In many of the examples above we see Math.floor other instances I've seen Math.ceil other places as well. These are done to round the result to an integer number of days. The problem is daylight savings time will give a wrong result in the fall using Math.ceil--Your result will be one day too large or in the spring if you use Math.floor you will be off by one day too few. Just use Math.round because 1 hour either way is not going to skew the result.

function dateDiff(dateEarlier, dateLater) {
    var one_day=1000*60*60*24
    return (  Math.round((dateLater.getTime()-dateEarlier.getTime())/one_day)  );
}

I would also suggest having a look at the incredible moment.js library. It has a versatile diff function, which you can use to solve the above example as follows:

function is_same_date(startDate, endDate) {
   var startMoment = moment(startDate).clone().startOf('day'),
       endMoment = moment(endDate).clone().startOf('day');
   return startMoment.diff(endMoment, 'days') == 0;
}

Here are some examples using moment.js diff:

> d1 = new Date(2012,04,04,0,0)
Fri May 04 2012 00:00:00 GMT-0400 (EDT)

> d2 = new Date(2012,04,03,23,0)
Thu May 03 2012 23:00:00 GMT-0400 (EDT)

> d3 = new Date(2012,04,05,23,0)
Sat May 05 2012 23:00:00 GMT-0400 (EDT)

> moment(d2).diff(d1, 'days')
0

> moment(d1).diff(d2, 'days')
0

> moment(d1).diff(d3, 'days') // uh oh. this is why we use `startOf`
-2

> moment(d2).diff(d3, 'days')
-2

> moment(d3).startOf('day') // this modified d3, sets the time to 00:00:00.0000
> d3
Sat May 05 2012 00:00:00 GMT-0400 (EDT)

If timezones are a concern, you can also use moment.utc() to convert to a normalized timezone.

Since the Julian day is effectively the number of days (and in some cases also the fraction of number of days) since a certain date, it is practically the same as a UNIX timestamp, presented differently.

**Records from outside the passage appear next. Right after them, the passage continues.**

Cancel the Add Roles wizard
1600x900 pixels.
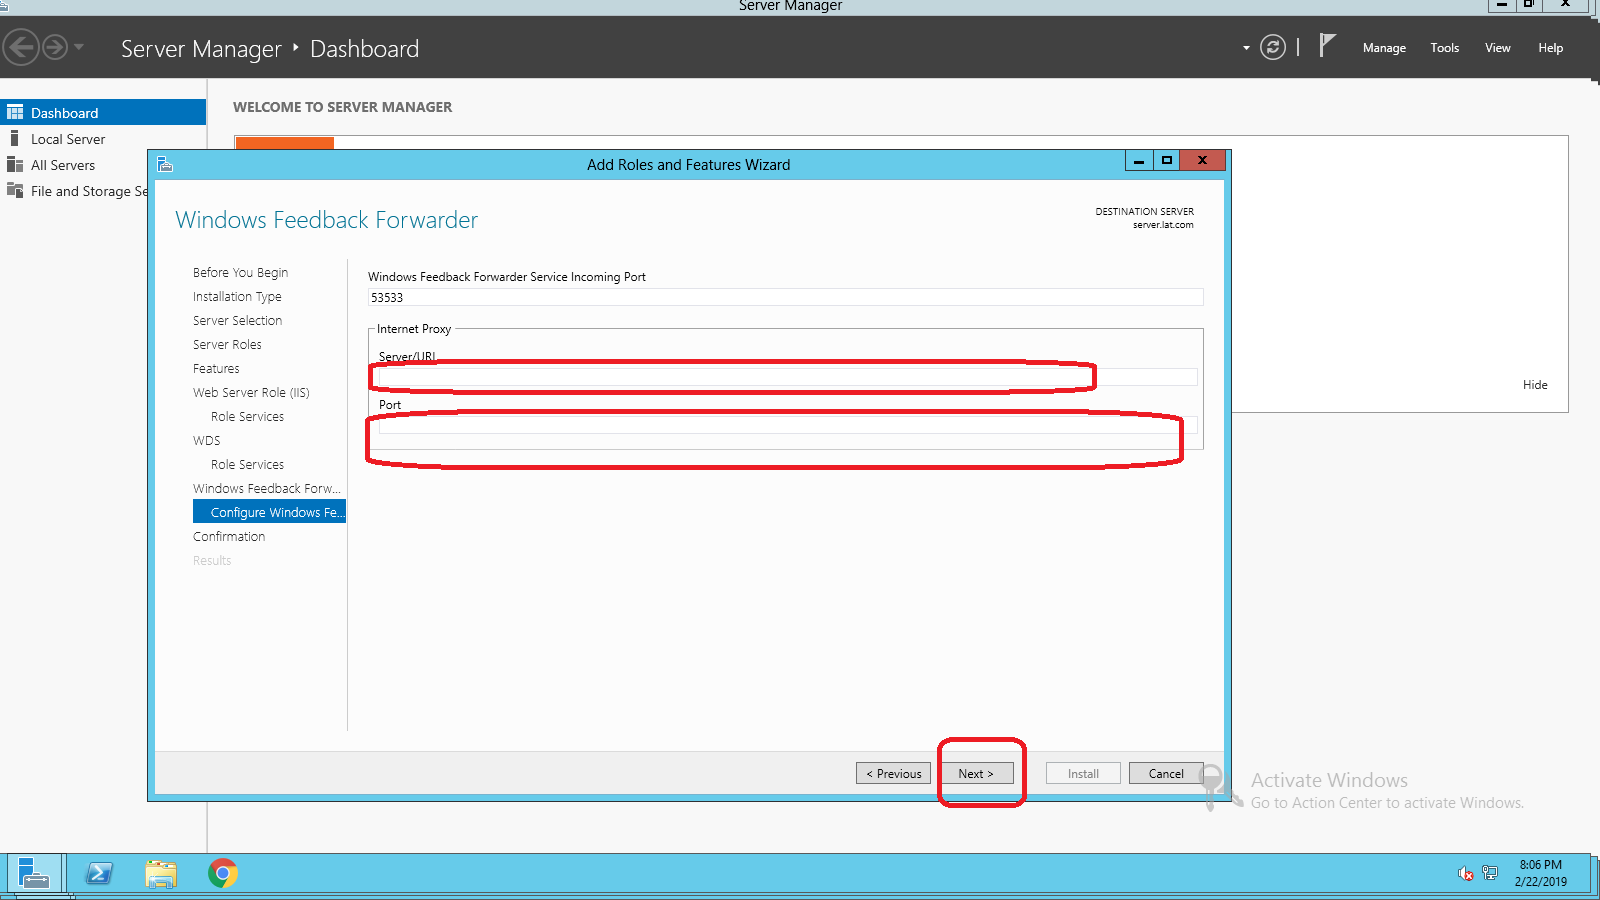[1166, 773]

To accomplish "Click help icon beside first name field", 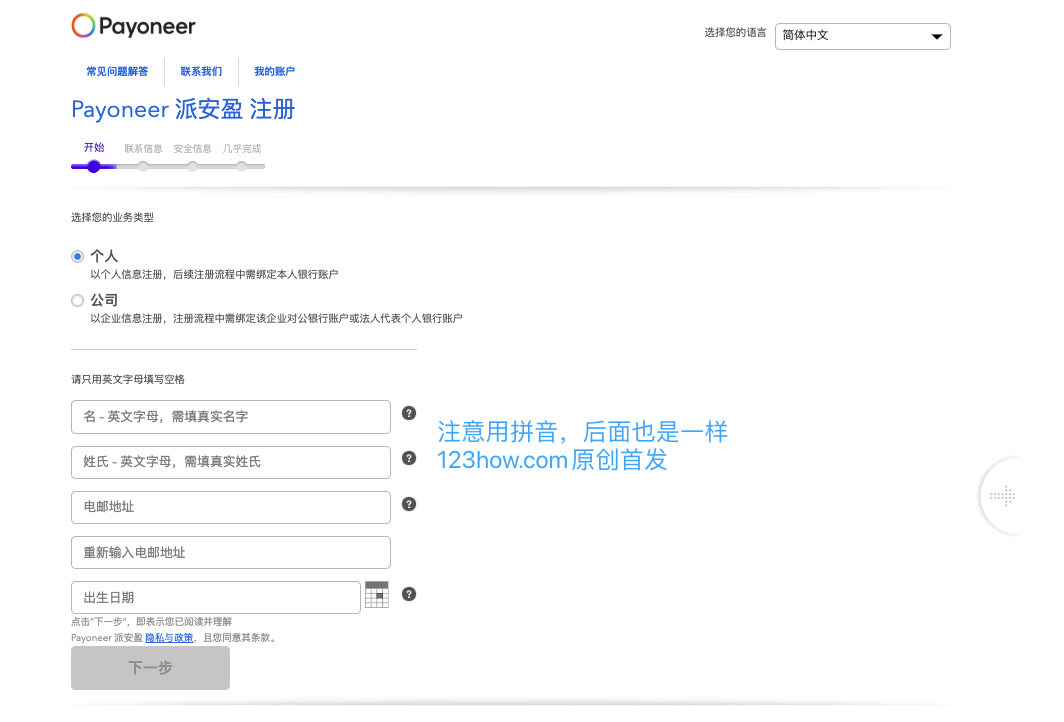I will click(409, 413).
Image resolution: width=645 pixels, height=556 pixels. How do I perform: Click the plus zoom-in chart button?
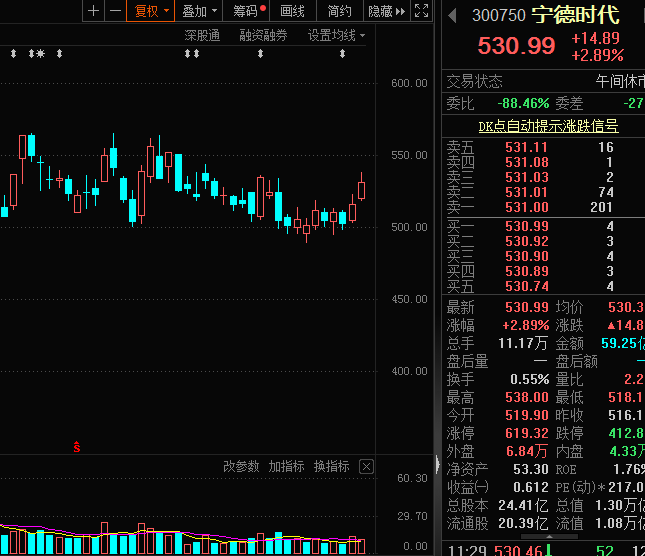point(94,11)
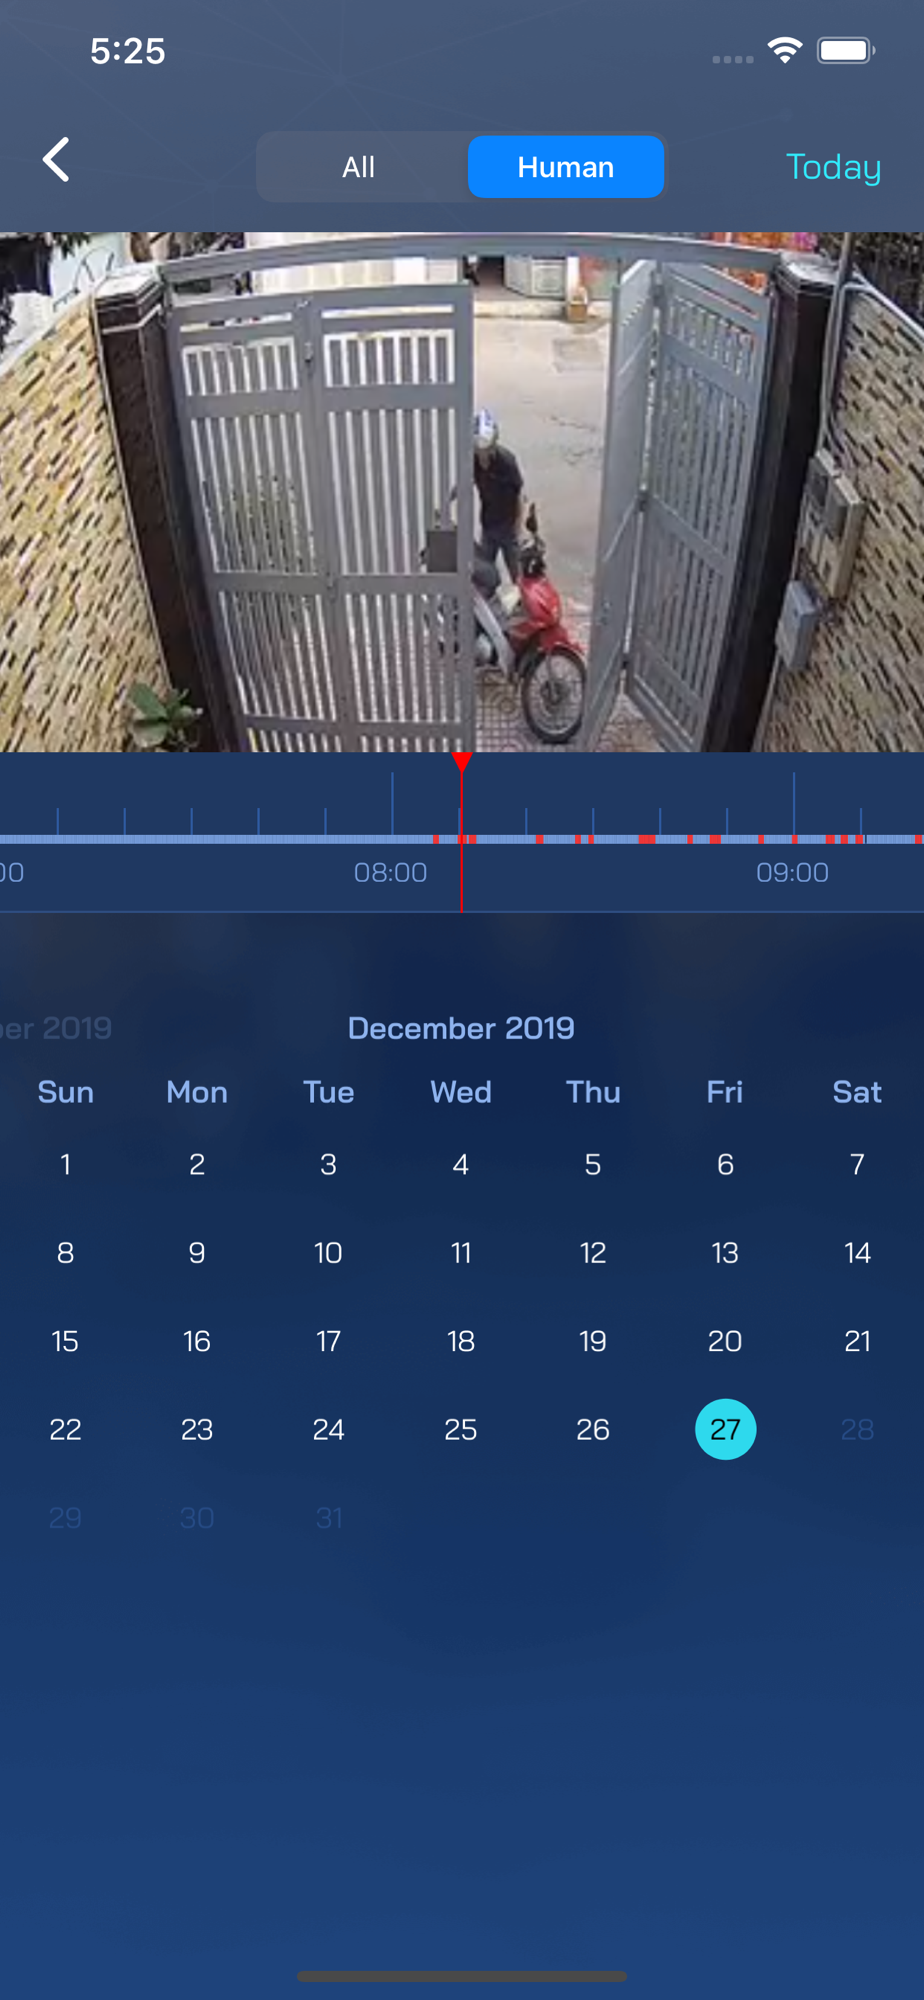Go to previous month label 2019
The height and width of the screenshot is (2000, 924).
click(x=56, y=1028)
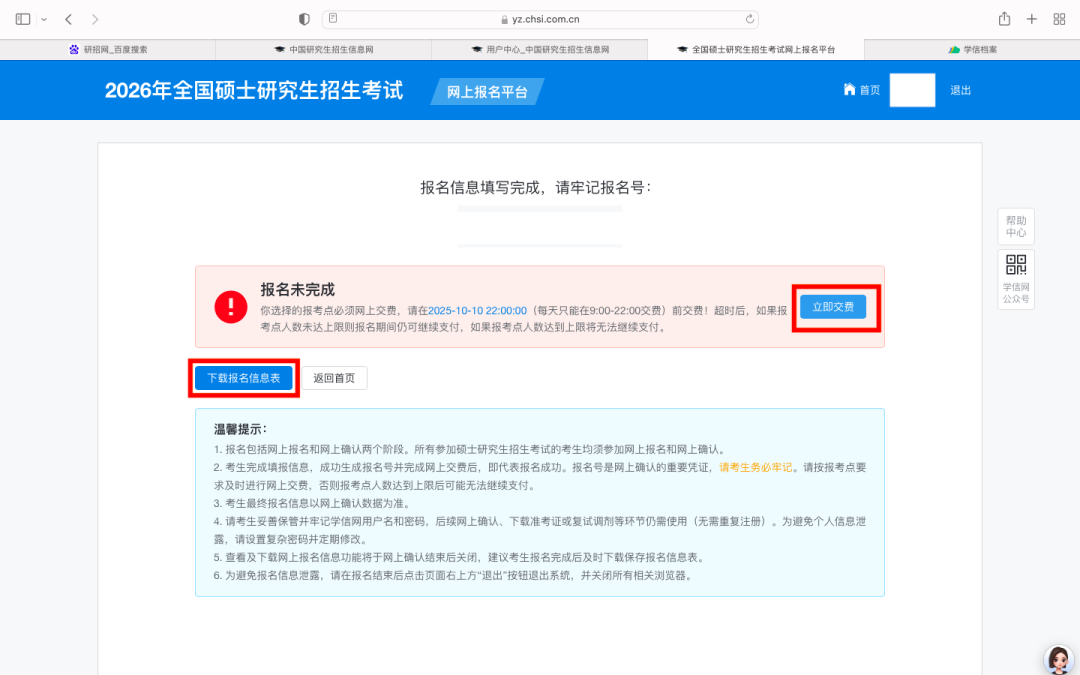Click the yz.chsi.com.cn address bar

pos(540,19)
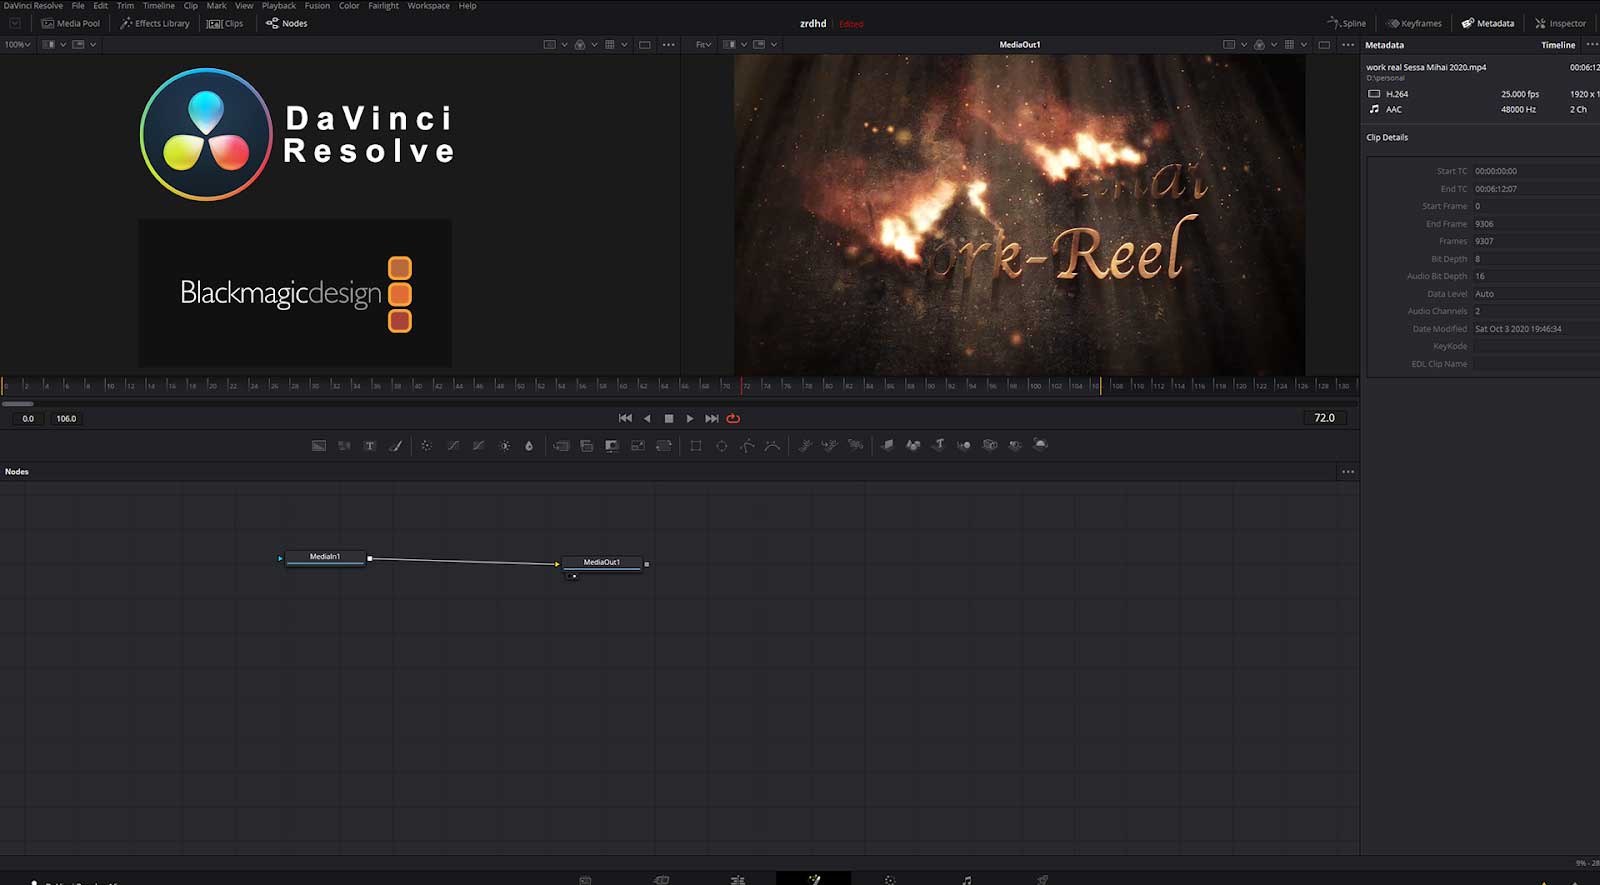Screen dimensions: 1600x885
Task: Insert a Brightness Contrast node
Action: click(x=504, y=446)
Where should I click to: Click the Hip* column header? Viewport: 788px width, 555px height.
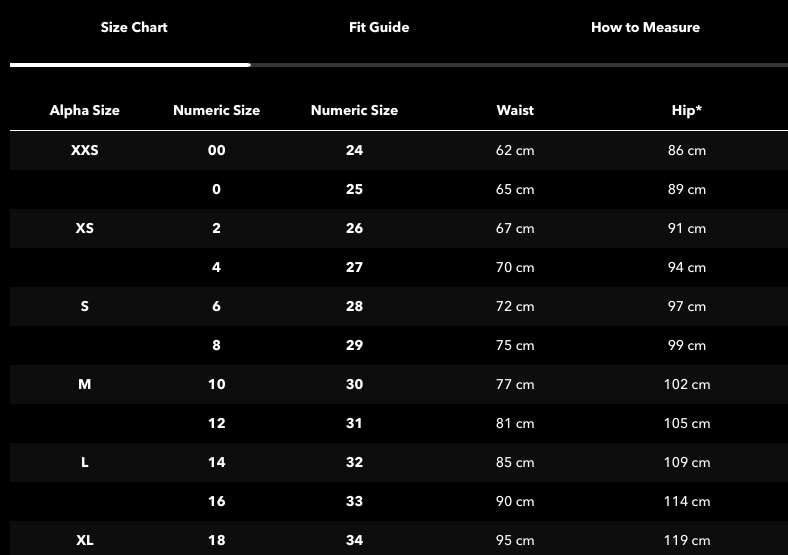tap(687, 110)

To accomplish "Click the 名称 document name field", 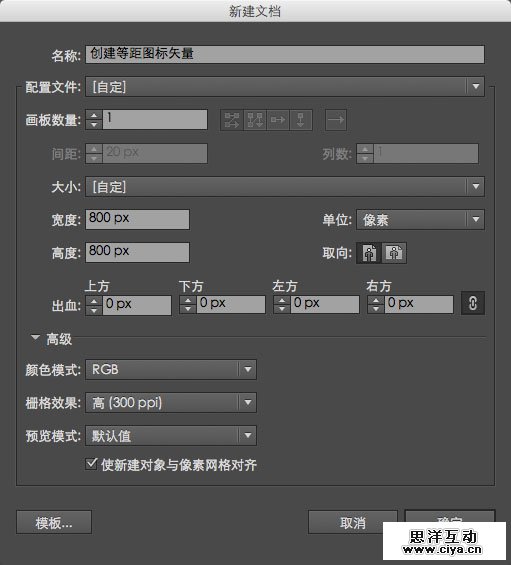I will (285, 54).
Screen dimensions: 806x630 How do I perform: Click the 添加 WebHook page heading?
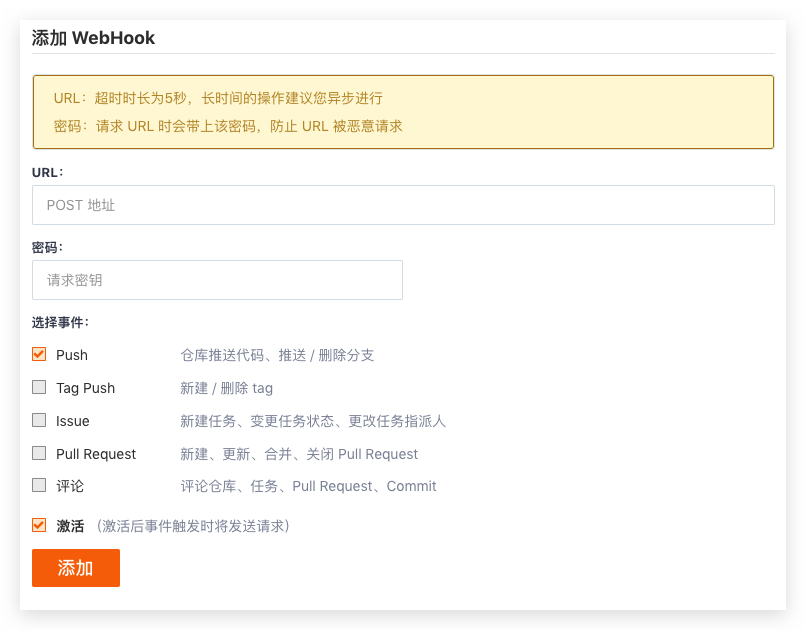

You can get the number of whole days since 1970 like so:

Date.prototype.getWholeDays = function () {
    return Math.floor(new Date() / 1000*60*60*24);
};

function dateDiff(startDate, endDate) {
    return endDate.getWholeDays() - startDate.getWholeDays();
}

If you only want the difference in days, be sure to use UTC (GMT) or the subtraction won't produce a whole number of days in seconds if Daylight Saving Time starts or end during the interval.

I used to check the result of datediff function which uses .getTime() with Excel for the 18th century. The result returns correct. I have another method to calculate different days:

    function DaysOfYear(nYear) {
        if ((nYear % 4) == 0) {
            return 366;
        }
        else {
            return 365;
        }
    }


    function DiffDays(fDate, tDate) {
        var fYear = fDate.getFullYear();
        var tYear = tDate.getFullYear();
        var fMonth = fDate.getMonth();
        var tMonth = tDate.getMonth();
        var fDay = fDate.getDate();
        var tDay = tDate.getDate();
        var nDays = 0;

        if (tYear > fYear) {   // different year
            // remain days of from year
            nDays = DaysOfYear(fYear) - YTD_Days(fDate);
            // days of between fYear to tYear
            for (y = (fYear + 1); y < tYear; y++) {
                nDays = nDays + DaysOfYear(y);
            }
            // days from the beginning of tYear
            nDays = nDays + YTD_Days(tDate);
        }
        else {   // in the same year
            nDays = YTD_Days(tDate) - YTD_Days(fDate);
        };
        return nDays;
    }

    function YTD_Days(dDate) {
        var y = dDate.getFullYear();
        var m = dDate.getMonth();
        var nDays = 0

        for (i = 0; i < m; i++) {
            switch (i) {
                case 0:     // January
                    nDays = nDays + 31;
                    break;
                case 1:     // February
                    if ((y % 4) == 0) {
                        nDays = nDays + 29;
                    }
                    else {
                        nDays = nDays + 28;
                    };
                    break;
                case 2:     // March
                    nDays = nDays + 31;
                    break;
                case 3:     // April
                    nDays = nDays + 30;
                    break;
                case 4:     // May
                    nDays = nDays + 31;
                    break;
                case 5:     // June
                    nDays = nDays + 30;
                    break;
                case 6:     // July
                    nDays = nDays + 31;
                    break;
                case 7:     // August
                    nDays = nDays + 31;
                    break;
                case 8:     // September
                    nDays = nDays + 30;
                    break;
                case 9:     // October
                    nDays = nDays + 31;
                    break;
                case 10:     // November
                    nDays = nDays + 30;
                    break;
                case 11:     // December
                    nDays = nDays + 31;
                    break;
            }
        }
        nDays = nDays + dDate.getDate();
        return nDays;
    }

You could adjust the start date to midnight of the same day, then calculate the number of 24-hour periods between the dates. Then, you would take the ceiling or floor of that number depending on whether you want to count any part of a day as a whole day or not.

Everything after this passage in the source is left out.